Cressi RGBM Algorithm With Additional Conservative Adjustments
The Leonardo dive computer uses Cressi’s new RGBM Algorithm, which allows for safe decompression calculations for multiple dives spread out over multiple days. This makes it a great choice for traveling or Liveaboard dive trip. The computer can also be reset after each dive, which makes it a favorite for rentals and dive centers.
It also has altitude adjustments up to 12,139 feet (3,700 Meters), and three levels of user-adjustable conservatism for a greater margin of safety.
Alarms and Warnings to Keep You Safe
There are both on-screen warning and audible alarms to let you know when important limits are being approached or reached. The Audio alarms are distinct and easy to hear, even if you get distracted.
There is also an ascent rate alarm (10m per minute), and an onscreen indicator which uses a stack of arrows to make sure you ascend from your dive safely. You will also find an oxygen toxicity bar graph and alarm when diving with enriched air.
There are also warnings for approaching deco as well as deep and safety top, but no safety stop timer. There is also a user-selectable deep stop function, which will alert you when a preset depth is reached.
User Changeable Batteries
The Leonardo is powered by a User Changeable CR2430 3 volt battery, which should give you an average of 2 years battery life (About 50 dives per year).
Having user changeable batteries will prevent extended downtime while the battery is being changed at a service center, as well as help keep the cost of maintenance at a minimum.
Changing the battery is pretty straightforward with detailed information on how to do so in the manual.
However, there is no hot swap feature. So, it is not advisable to replace the battery when de-saturation is in progress since all de-saturation calculations will be lost. After replacing the battery, you will also need to reset the time and date.
Extensive Dive Log Memory With Optional PC Connectivity
It is also equipped with an onboard log book with can hold about 60 (70 hours) of your latest, which is more than sufficient memory if you’re just starting out.
You can also easily download all your logged dives to your PC or MAC with the optional PC Download Interface Kit.
Once downloaded, you can see more detailed dive profiles including colored graphs. Having this additional information can help you become a better diving by allowing you to see critical dive data not displayed on the computer.
What Are Other Divers Saying About the Cressi Leonardo
The overall feedback from divers how have used the dive computer was fairly positive. At the time of writing this review, it got a rating of 4.2 out of 5 five stars at Leisurepro.com and 3.8 out of 5 Stars on Amazon.com, indicating that most customers were happy with their purchase.
Most dives how bought the computer were beginner divers and felt the that it delivered as advertised. Many liked the single button interface and the large screen which makes the dive computer simple to program and read.

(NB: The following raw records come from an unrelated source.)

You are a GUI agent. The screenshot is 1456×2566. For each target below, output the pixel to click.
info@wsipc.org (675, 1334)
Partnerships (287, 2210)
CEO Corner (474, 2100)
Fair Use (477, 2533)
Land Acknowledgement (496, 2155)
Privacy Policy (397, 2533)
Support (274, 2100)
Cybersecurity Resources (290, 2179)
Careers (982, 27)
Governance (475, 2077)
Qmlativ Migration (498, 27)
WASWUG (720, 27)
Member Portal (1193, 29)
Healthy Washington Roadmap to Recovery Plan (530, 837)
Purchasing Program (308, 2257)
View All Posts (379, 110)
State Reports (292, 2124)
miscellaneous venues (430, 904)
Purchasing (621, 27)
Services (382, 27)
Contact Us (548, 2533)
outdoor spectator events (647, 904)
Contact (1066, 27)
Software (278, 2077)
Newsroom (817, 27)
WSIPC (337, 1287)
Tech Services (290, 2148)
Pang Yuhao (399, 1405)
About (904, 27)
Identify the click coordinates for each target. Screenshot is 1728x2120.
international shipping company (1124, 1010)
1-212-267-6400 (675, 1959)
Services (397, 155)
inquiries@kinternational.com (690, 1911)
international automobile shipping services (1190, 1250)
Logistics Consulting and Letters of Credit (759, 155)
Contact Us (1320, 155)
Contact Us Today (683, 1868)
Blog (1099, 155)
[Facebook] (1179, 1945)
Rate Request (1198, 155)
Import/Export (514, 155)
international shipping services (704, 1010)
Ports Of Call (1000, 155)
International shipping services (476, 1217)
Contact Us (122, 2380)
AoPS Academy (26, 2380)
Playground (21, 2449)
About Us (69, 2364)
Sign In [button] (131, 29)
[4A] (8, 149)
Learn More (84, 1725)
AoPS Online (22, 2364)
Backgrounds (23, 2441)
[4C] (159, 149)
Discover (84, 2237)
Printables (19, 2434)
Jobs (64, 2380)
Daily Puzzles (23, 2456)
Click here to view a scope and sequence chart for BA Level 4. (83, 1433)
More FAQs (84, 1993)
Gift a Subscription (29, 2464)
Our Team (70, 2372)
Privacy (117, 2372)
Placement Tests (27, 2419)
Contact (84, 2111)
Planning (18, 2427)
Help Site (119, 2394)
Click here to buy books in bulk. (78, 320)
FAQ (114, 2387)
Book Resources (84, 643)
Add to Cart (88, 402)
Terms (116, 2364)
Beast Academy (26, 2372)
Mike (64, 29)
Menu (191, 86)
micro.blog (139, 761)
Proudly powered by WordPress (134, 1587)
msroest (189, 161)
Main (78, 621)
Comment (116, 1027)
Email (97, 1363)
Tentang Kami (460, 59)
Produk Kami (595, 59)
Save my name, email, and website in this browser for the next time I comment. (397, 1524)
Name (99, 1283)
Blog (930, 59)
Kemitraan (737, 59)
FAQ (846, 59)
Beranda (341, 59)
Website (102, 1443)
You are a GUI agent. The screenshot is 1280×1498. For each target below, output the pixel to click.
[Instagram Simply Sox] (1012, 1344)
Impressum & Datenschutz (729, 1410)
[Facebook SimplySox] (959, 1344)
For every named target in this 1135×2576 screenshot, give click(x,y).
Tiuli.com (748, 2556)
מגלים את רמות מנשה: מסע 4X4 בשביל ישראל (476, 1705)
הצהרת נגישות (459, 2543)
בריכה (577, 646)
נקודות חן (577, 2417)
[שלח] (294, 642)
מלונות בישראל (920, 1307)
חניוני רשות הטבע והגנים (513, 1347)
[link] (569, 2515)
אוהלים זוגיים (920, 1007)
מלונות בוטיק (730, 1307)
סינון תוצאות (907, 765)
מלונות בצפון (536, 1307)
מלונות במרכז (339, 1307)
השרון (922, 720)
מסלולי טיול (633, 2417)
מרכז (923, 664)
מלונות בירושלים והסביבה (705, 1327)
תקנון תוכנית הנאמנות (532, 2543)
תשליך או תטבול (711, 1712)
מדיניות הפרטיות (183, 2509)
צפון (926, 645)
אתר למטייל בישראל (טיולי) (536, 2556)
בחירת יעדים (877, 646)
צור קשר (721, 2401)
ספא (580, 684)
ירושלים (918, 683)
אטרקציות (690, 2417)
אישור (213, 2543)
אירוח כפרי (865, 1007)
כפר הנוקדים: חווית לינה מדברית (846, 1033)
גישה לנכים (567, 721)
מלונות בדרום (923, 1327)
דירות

There was much appreciation for the ability to download dives to your PC or Mac for more detail dive profile and the ability to add additional information to the log.
There were also mentions of the alerts being loud enough to hear clearly, and appreciation for the ascent rate indicator and alarm as well as the ability to adjust the overall safety factor of the dive computer.
Although it does not have gas switching capabilities, it still works well with Nitrox.
The Bottom Line
The Leonardo is one of the best dive computers for new divers or those who prefer simplicity. It delivers as advertised and priced at a point that won’t break the bank.
Many advanced divers might find it too basic thou, as its algorithm is on the conservative site and lacks features such as air integration and multi-gas switching capabilities. However, it’s still one of the top recommendation for an entry-level dive computer.